» **Saved entries**
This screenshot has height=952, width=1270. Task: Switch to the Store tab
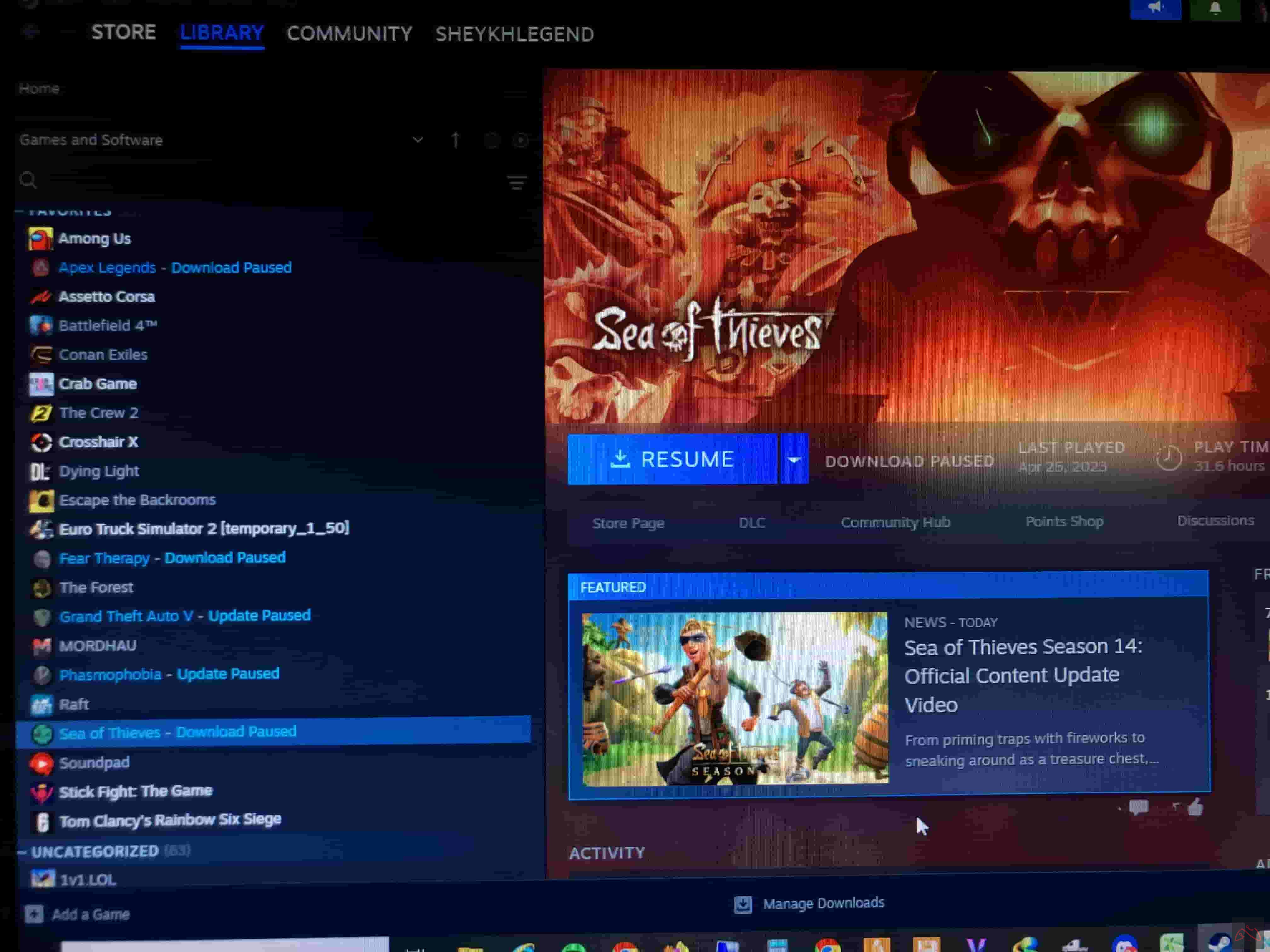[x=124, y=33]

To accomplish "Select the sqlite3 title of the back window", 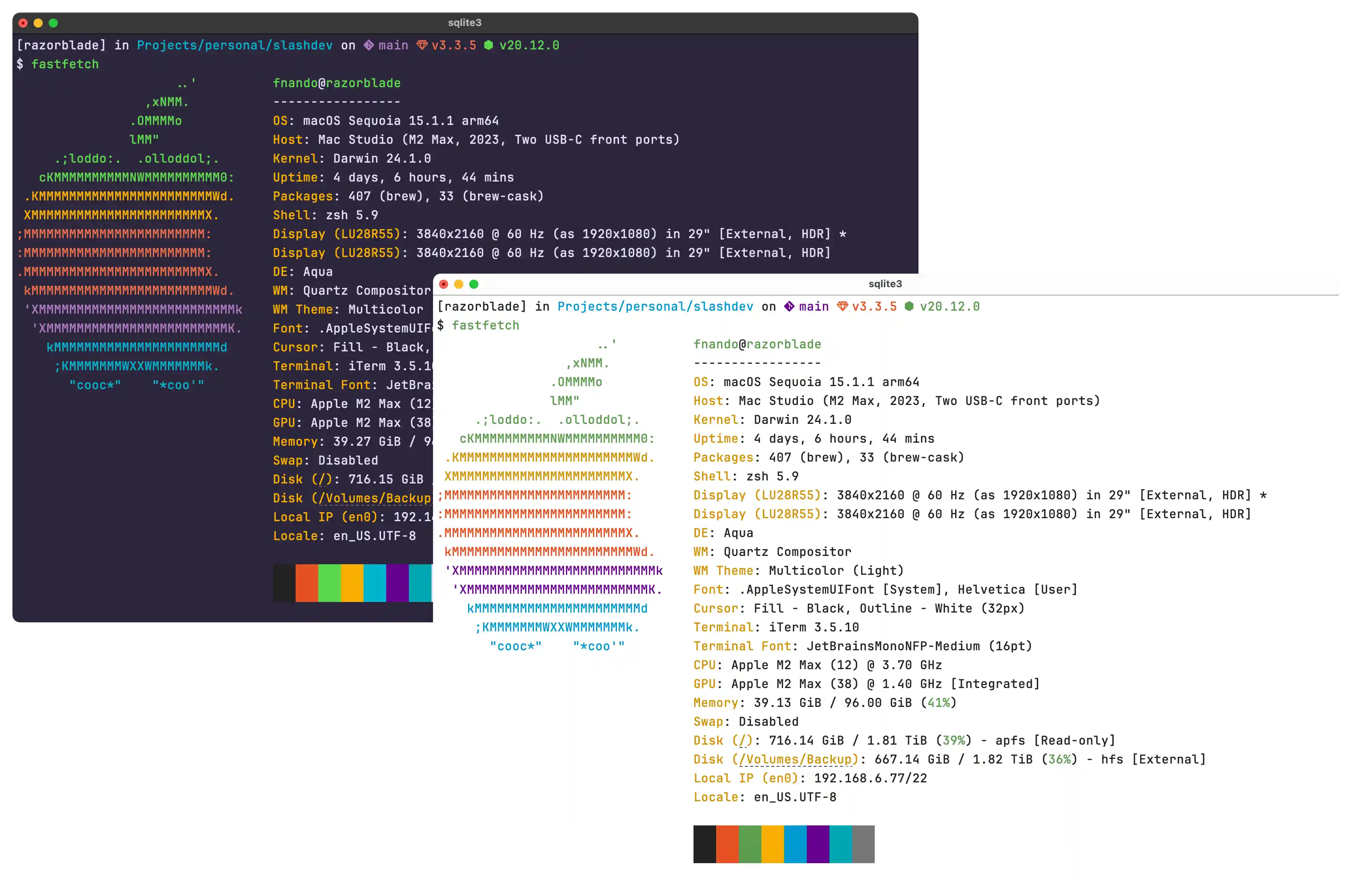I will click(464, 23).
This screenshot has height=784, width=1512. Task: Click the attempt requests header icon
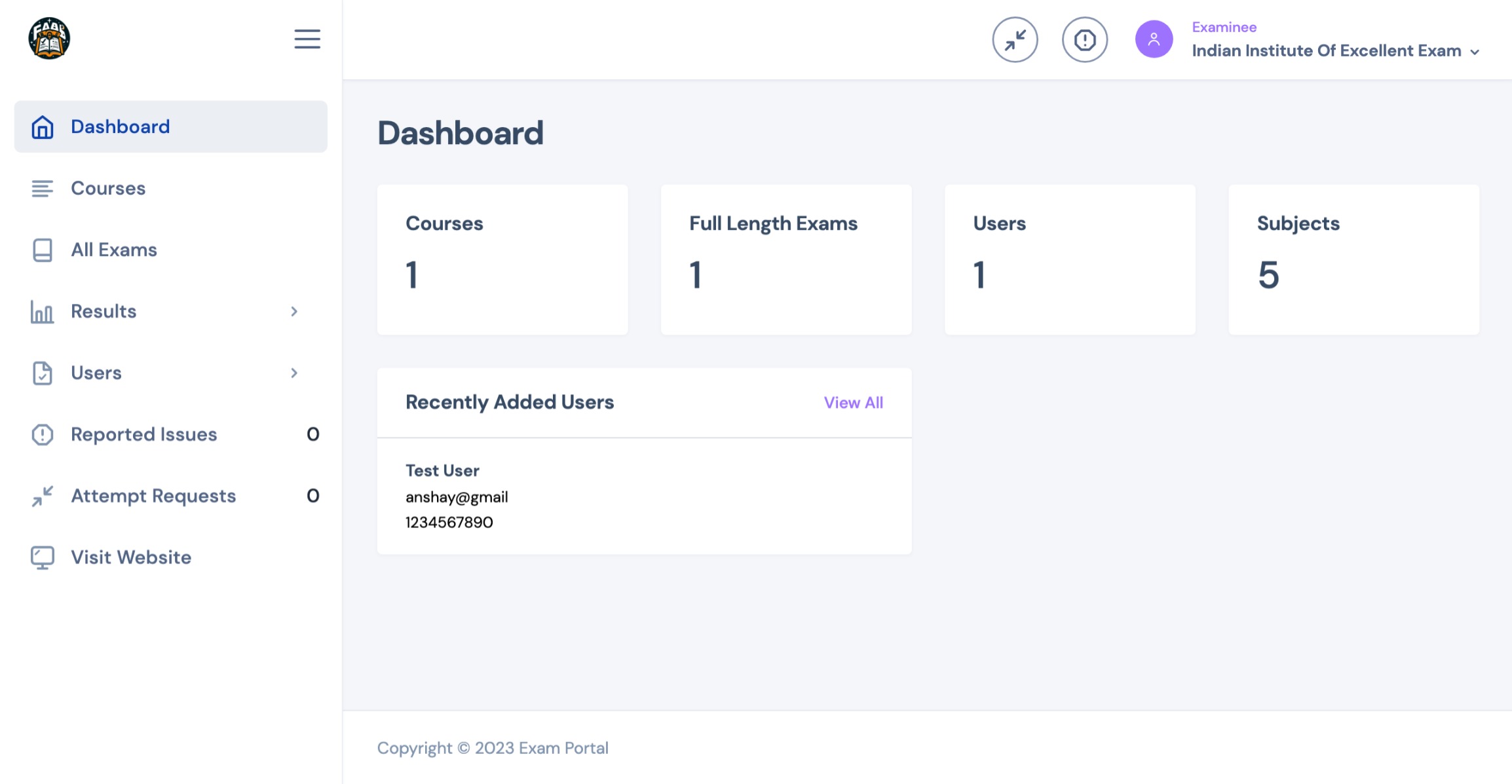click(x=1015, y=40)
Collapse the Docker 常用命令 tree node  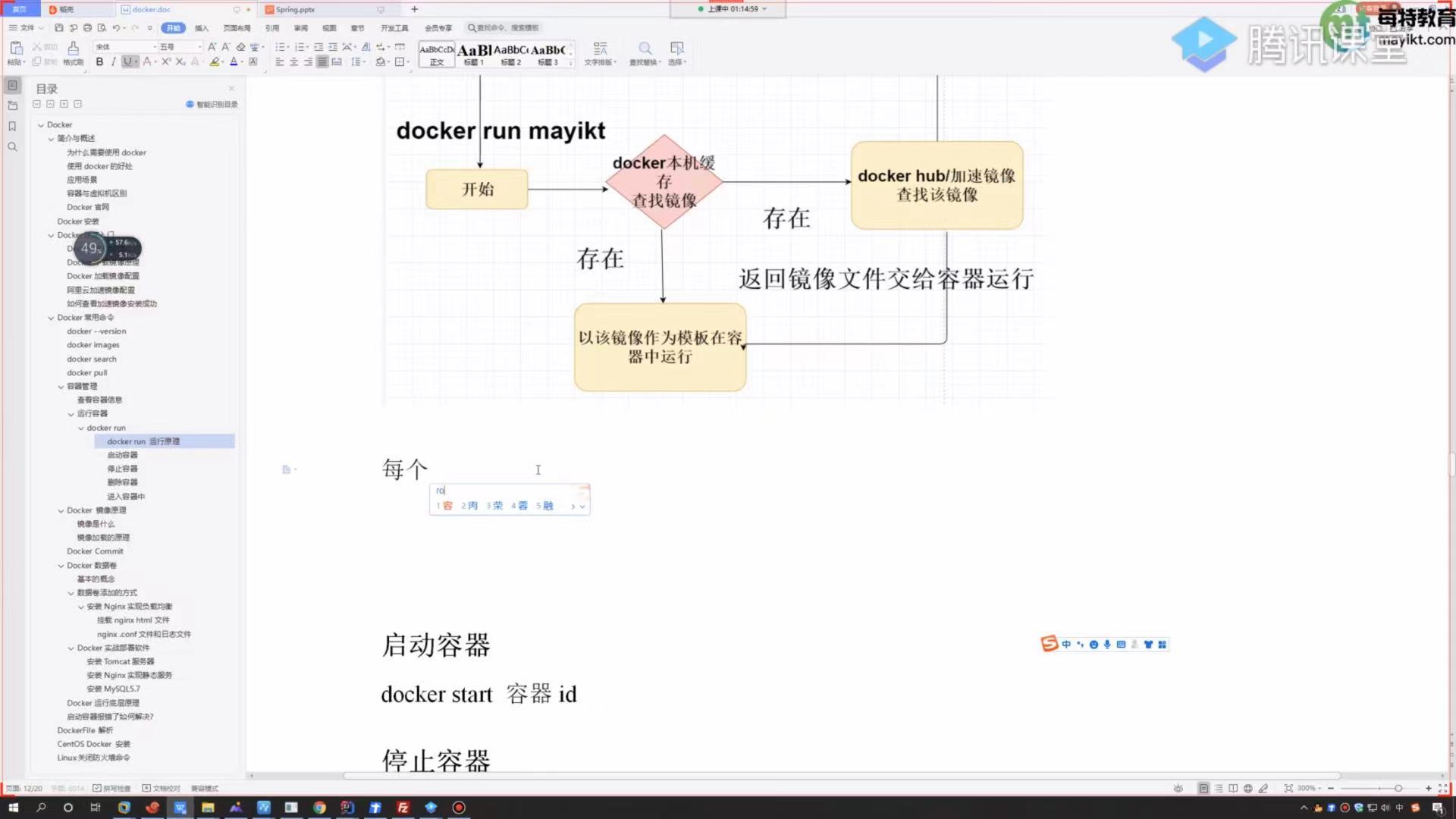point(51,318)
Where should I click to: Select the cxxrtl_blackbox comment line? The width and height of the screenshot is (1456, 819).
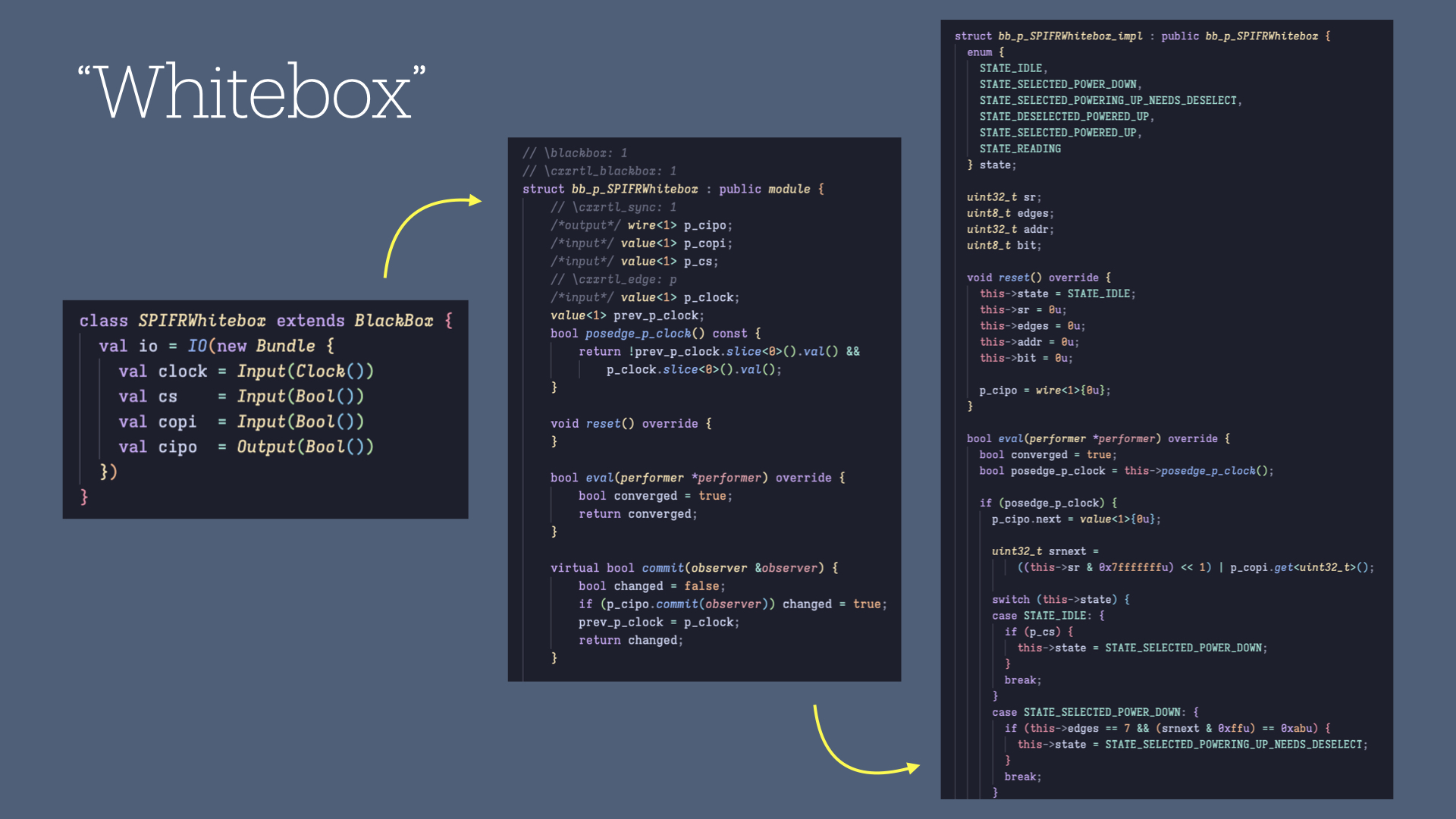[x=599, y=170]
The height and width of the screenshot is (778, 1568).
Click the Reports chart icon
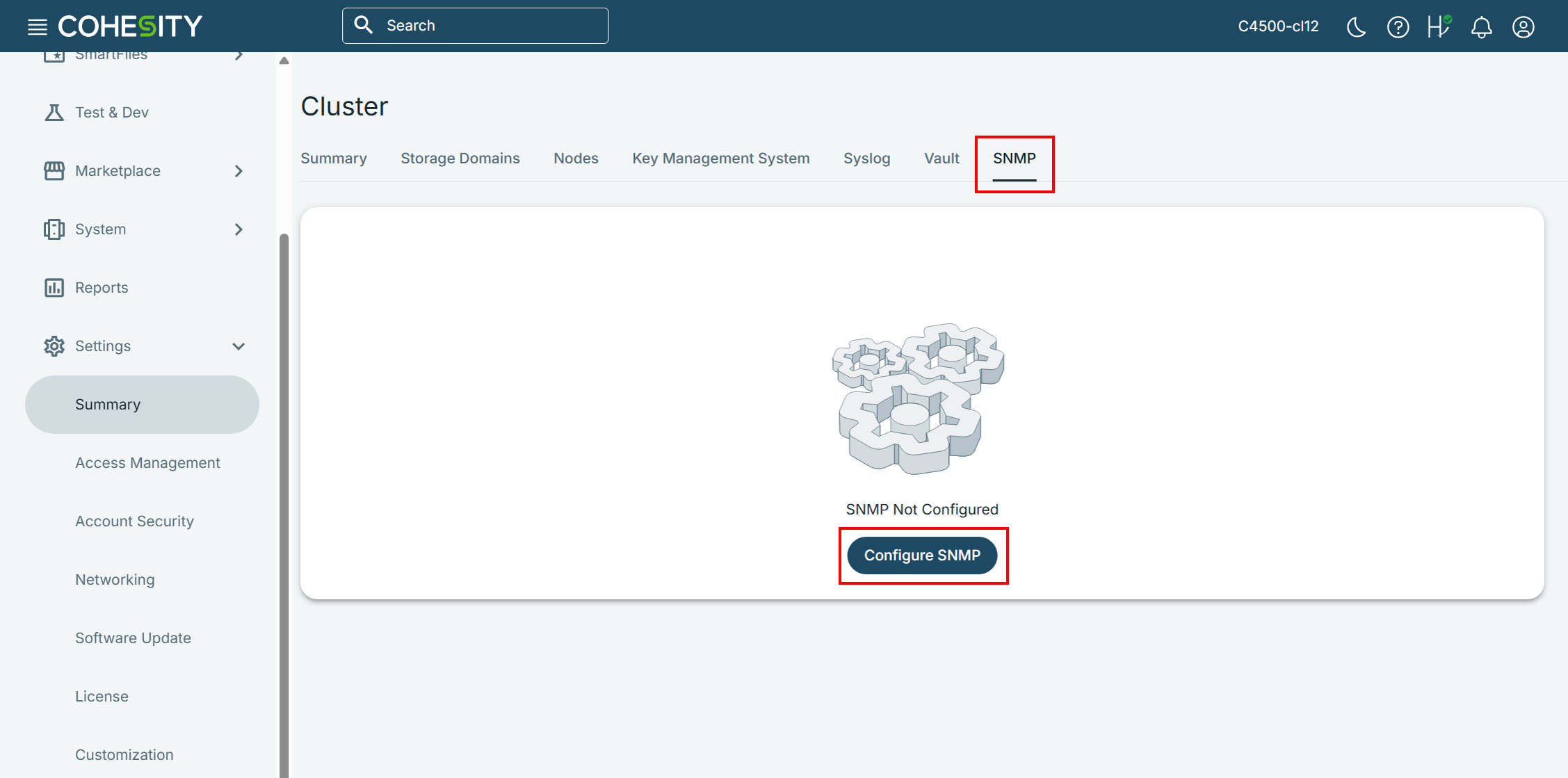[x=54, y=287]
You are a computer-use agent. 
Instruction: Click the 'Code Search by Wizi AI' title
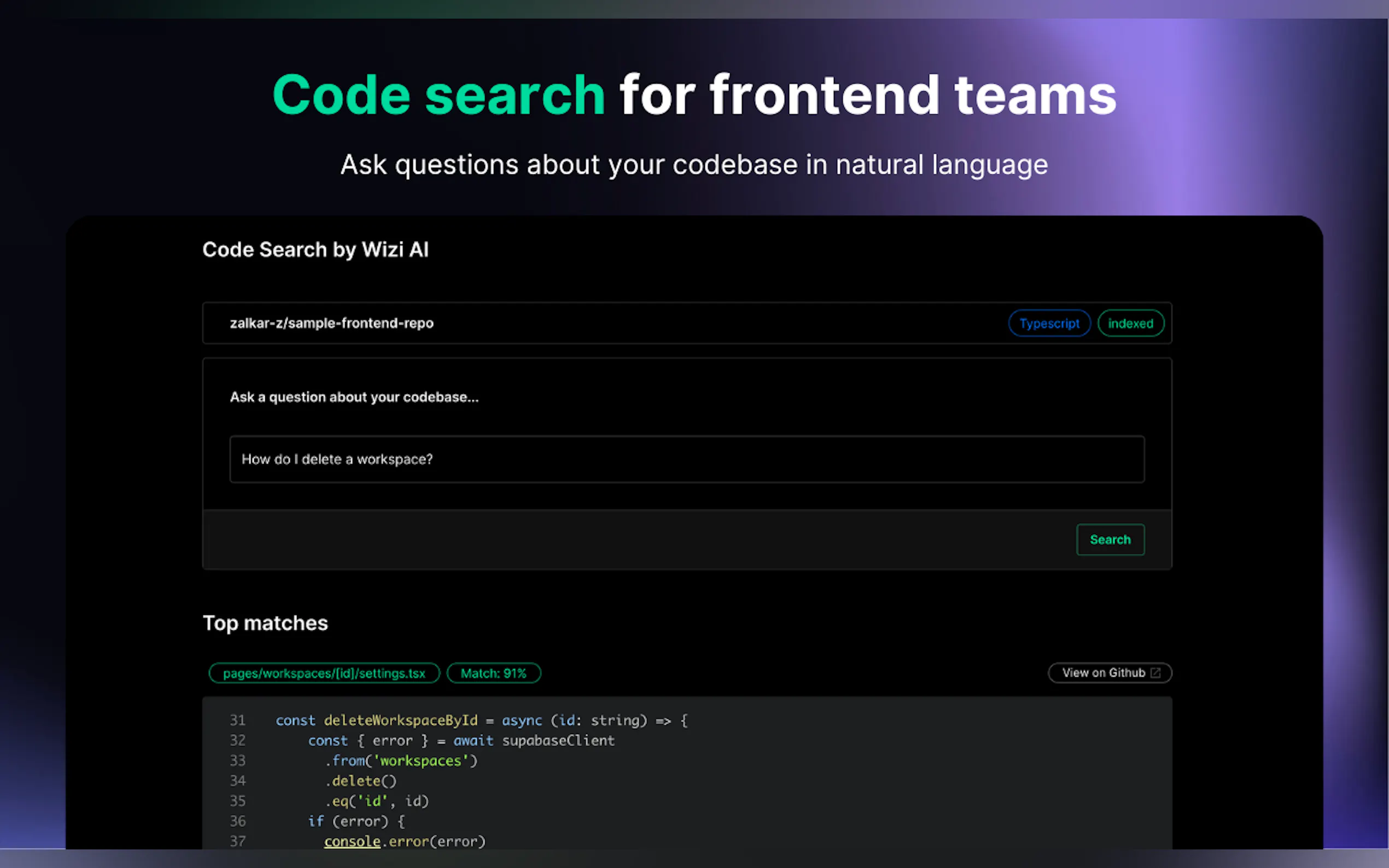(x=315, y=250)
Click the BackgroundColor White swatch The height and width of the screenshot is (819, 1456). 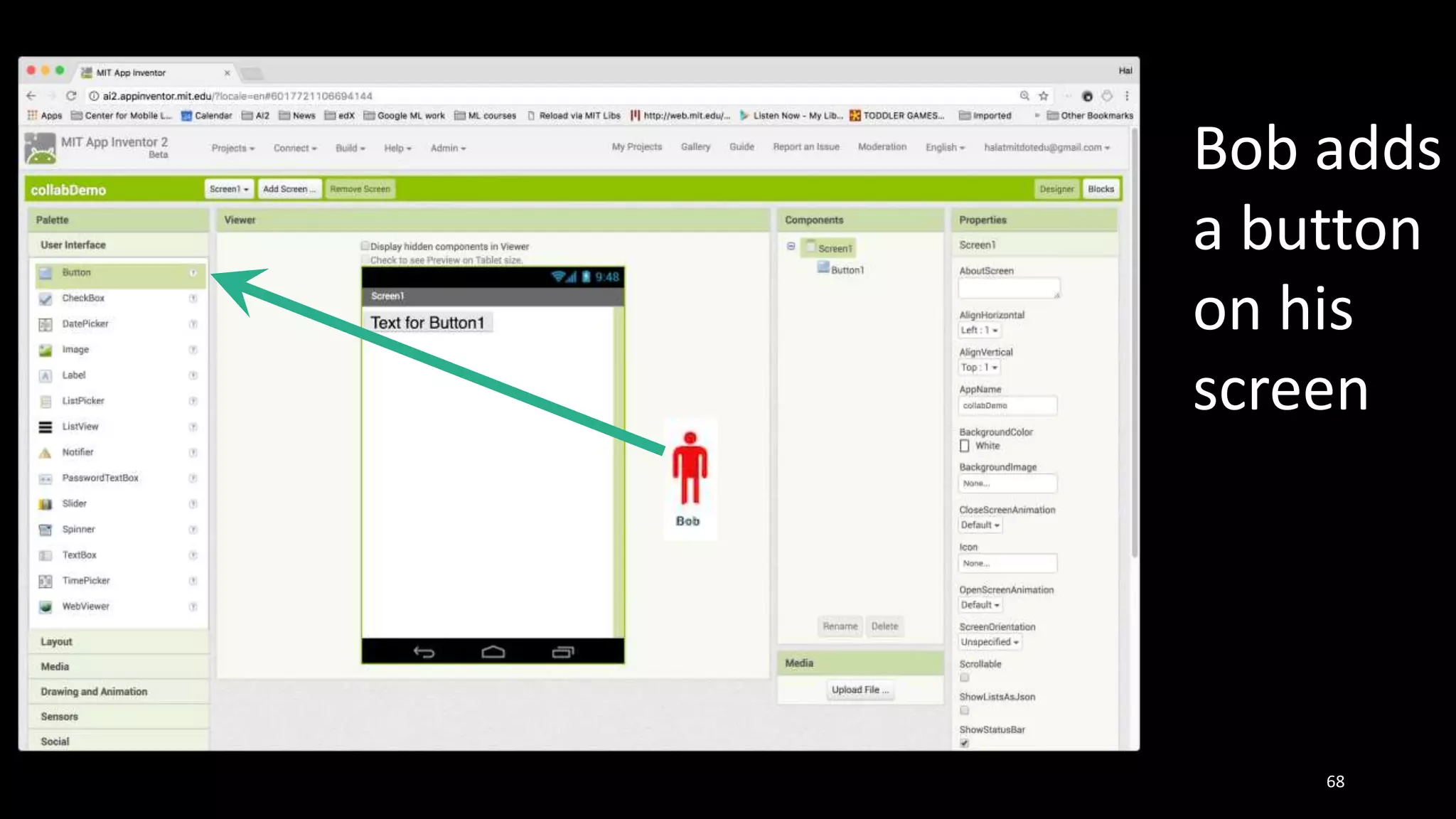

» **Instructions for the task**
Give again, word for word, the line that contains "The height and width of the screenshot is (778, 1568)." and every line after it through the end of the entries; omit the pictures.

» **Result for this task**
The height and width of the screenshot is (778, 1568).
Click the Reports chart icon
[x=54, y=287]
You are a computer-use agent. 
Instruction: Click the 'Code Search by Wizi AI' title
(x=315, y=250)
Click the BackgroundColor White swatch The height and width of the screenshot is (819, 1456). 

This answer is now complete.